Vous prônez la «régionalisation de la mondialisation». Pourriez-vous nous expliquer ce concept et sa portée stratégique pour les pays de la Méditerranée ?
Depuis la fin des conflits Est/Ouest qui opposaient le «bloc capitaliste» au «bloc communiste», et devant l'échec de la mise en place d'une régulation mondiale (Doha, Copenhague, Durban), le monde multipolaire s'organise en grands ensembles régionaux (l'ALENA - le MERCOSUR en Amérique, l'ASEAN en Asie). C'est la régionalisation de la mondialisation. Ces grands ensembles régionaux associent des régions du Nord et des régions du Sud et valorisent la proximité, la complémentarité et la solidarité. Souvent, ces grands ensembles régionaux se dotent de règles communes. Ils mettent en place des régulations régionales (sur les migrations, les brevets, la sécurisation des investissements
). Les pays d'Europe ont bien avancé leur intégration régionale (6 9 15 -27 pays) et cependant ils ont négligé, jusqu'à présent, d'intégrer leur Sud. Or à l'évidence, l'avenir de l'Europe c'est la Méditerranée et réciproquement : Tout ce qui manque à l'Europe, la jeunesse, les marchés, la croissance, l'énergie, nous le trouvons à mille km au Sud et tout ce qui manque aux pays du Sud, la gouvernance, les brevets, l'ancrage à un ensemble commun, ils le trouvent au Nord.

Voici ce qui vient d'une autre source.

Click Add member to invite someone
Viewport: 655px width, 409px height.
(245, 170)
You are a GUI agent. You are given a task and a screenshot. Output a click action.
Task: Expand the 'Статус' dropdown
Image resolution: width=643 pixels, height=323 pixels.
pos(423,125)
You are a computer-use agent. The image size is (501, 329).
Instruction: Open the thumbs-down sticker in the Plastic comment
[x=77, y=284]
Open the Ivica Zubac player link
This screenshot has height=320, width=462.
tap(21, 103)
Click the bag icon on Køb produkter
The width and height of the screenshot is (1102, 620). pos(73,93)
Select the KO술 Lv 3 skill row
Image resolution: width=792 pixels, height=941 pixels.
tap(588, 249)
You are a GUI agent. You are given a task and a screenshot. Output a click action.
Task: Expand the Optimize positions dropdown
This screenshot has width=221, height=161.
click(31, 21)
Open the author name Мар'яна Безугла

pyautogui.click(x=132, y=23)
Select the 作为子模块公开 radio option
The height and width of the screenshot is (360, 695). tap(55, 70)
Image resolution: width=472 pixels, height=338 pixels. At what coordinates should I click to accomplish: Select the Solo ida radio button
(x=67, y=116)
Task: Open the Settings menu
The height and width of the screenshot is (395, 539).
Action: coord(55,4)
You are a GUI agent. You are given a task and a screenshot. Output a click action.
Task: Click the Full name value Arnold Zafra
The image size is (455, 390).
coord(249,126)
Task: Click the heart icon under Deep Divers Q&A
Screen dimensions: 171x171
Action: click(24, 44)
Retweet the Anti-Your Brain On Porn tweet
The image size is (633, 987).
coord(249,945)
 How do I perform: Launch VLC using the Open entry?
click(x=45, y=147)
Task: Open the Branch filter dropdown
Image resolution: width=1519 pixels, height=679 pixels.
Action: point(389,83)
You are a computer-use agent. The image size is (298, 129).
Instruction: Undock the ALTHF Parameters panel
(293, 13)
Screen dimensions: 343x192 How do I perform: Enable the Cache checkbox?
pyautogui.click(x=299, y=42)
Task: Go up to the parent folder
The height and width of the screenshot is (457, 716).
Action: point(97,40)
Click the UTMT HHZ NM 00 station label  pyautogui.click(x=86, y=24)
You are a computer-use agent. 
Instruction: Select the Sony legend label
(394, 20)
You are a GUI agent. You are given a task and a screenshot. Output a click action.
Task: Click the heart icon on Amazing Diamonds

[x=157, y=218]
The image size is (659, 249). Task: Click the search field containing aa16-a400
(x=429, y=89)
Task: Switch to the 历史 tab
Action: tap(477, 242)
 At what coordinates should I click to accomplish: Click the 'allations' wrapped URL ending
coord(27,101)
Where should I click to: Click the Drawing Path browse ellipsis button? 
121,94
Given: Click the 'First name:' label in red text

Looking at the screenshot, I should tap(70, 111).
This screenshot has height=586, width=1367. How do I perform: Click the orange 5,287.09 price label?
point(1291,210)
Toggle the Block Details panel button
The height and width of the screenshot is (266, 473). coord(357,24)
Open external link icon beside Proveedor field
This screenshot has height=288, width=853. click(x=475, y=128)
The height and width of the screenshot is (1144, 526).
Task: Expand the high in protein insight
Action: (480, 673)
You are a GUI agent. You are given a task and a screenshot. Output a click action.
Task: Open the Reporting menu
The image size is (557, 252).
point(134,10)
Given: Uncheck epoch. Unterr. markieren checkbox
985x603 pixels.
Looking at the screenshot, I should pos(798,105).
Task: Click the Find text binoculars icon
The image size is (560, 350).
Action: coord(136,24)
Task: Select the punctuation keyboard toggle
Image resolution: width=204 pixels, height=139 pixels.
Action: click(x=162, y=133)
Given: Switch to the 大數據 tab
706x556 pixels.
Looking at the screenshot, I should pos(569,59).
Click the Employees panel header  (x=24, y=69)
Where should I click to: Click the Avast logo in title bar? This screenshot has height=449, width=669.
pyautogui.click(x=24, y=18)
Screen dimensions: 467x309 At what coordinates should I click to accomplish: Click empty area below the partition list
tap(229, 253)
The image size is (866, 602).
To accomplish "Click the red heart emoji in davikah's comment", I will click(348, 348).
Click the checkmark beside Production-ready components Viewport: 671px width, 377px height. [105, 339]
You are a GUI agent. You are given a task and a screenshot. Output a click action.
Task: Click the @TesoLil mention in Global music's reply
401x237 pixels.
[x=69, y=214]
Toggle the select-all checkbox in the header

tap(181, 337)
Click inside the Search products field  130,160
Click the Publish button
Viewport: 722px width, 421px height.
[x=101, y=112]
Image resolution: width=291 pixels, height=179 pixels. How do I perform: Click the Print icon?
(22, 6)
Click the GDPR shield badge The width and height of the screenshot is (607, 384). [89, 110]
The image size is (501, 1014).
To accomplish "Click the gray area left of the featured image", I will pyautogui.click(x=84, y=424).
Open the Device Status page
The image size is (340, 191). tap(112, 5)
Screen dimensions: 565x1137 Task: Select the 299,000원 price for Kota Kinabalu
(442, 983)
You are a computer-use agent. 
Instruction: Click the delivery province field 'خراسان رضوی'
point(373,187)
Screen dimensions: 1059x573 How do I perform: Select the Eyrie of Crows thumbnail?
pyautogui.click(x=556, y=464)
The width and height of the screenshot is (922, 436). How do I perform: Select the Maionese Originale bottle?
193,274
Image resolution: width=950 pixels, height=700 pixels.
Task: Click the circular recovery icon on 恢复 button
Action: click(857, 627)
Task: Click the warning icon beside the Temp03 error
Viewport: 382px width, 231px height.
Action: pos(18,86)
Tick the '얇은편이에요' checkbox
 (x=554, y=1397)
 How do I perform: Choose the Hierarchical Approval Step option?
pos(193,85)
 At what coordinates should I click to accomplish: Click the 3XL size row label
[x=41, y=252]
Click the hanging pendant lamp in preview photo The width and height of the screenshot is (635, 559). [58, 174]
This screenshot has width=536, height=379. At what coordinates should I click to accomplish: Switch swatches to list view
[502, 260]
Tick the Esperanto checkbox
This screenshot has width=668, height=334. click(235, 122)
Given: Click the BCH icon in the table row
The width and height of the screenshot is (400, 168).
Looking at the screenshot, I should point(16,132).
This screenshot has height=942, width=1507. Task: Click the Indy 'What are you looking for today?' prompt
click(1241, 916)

Comment se présente actuellement la régionalisation de la mondialisation en Méditerranée ?
Ce phénomène est à l'œuvre et s'observe par l'intensité des échanges commerciaux à l'intérieur du «quartier d'orange». L'Europe réalise 2/3 de ses échanges commerciaux dans l'UE. Si on y ajoute les échanges avec les pays arabes et les pays africains sub-sahariens, on arrive à plus des 3/4 de notre commerce international qui se situe dans cette région Europe-Méditerranée-Afrique. Il est également perceptible par le découpage régional des grandes entreprises mondiales qui adoptent de plus en plus cette division en fuseau horaire Nord/Sud (KPMG, Renault,
) ; l'organisation des hubs, aéronautiques et bancaires comme celui de Casablanca, qui est une manifestation de cette intégration régionale Europe-Méditerranée-Afrique et enfin l'emploi du temps des dirigeants politiques : Obama dans le Pacifique, les dirigeants chinois, Nicolas Sarkozy en Europe, montrent qu'ils consacrent plus de temps à construire leur région voisine (UE, APEC, ASEAN) qu'à parader dans les G8 ou G20 qui leur paraissent moins efficaces. Les grands ensembles régionaux qui vont gagner, dans la compétition mondiale, sont ceux qui inventeront des relations Nord-Sud originales, fondées sur le partage de la valeur ajoutée, sur la parité des décisions, sur la reconnaissance des différences et sur la responsabilité économique et sociale des entreprises. Demain, seuls les grands ensembles qui pèseront un milliard de citoyens pourront se positionner dans la compétition mondiale. Dans un plus long terme, l'ensemble constitué par l'Europe-la Méditerranée -l'Afrique pourrait peser 3 milliards d'individus, soit le tiers de la population mondiale en 2040. En somme, au delà des grandes difficultés passagères (crise au Nord, révolution au Sud), le rapprochement des rives de la Méditerranée est à l'œuvre, poussé par l'économie.